新譜を聴くつもりだったのだが、なんとなく少し前の作品を色々と聴いた。Mei Semones良かった。
- Glans『slow tree』
- Highvvater『my band』
- Mei Semones『Kabutomushi』
- Mei Semones「Dangomushi」
- 奇妙礼太郎「朝までのブルース」
- ひとひら『Seasons of Someday』(2022)
- downt『downt』(2021)
Glans『slow tree』
##########
→ 演習課題
**a.** 提示文のうち、「新譜を聴くつもりだったのだが」から始まり「- downt『downt』(2021)」に至るまでの部分を、一字一句違えずに引用してください。
**b.** 提示文において、作品名の後に「(2021)」と記されているのは、どのアーティストのどの作品ですか。
各項目は、提示文とは独立した資料です。
##########
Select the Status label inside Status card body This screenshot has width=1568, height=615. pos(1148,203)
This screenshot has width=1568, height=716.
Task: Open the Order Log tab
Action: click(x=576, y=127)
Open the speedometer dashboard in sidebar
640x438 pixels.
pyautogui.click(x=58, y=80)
##########
→ 模範解答
**a.**
新譜を聴くつもりだったのだが、なんとなく少し前の作品を色々と聴いた。Mei Semones良かった。
- Glans『slow tree』
- Highvvater『my band』
- Mei Semones『Kabutomushi』
- Mei Semones「Dangomushi」
- 奇妙礼太郎「朝までのブルース」
- ひとひら『Seasons of Someday』(2022)
- downt『downt』(2021)

**b.** downtの『downt』です。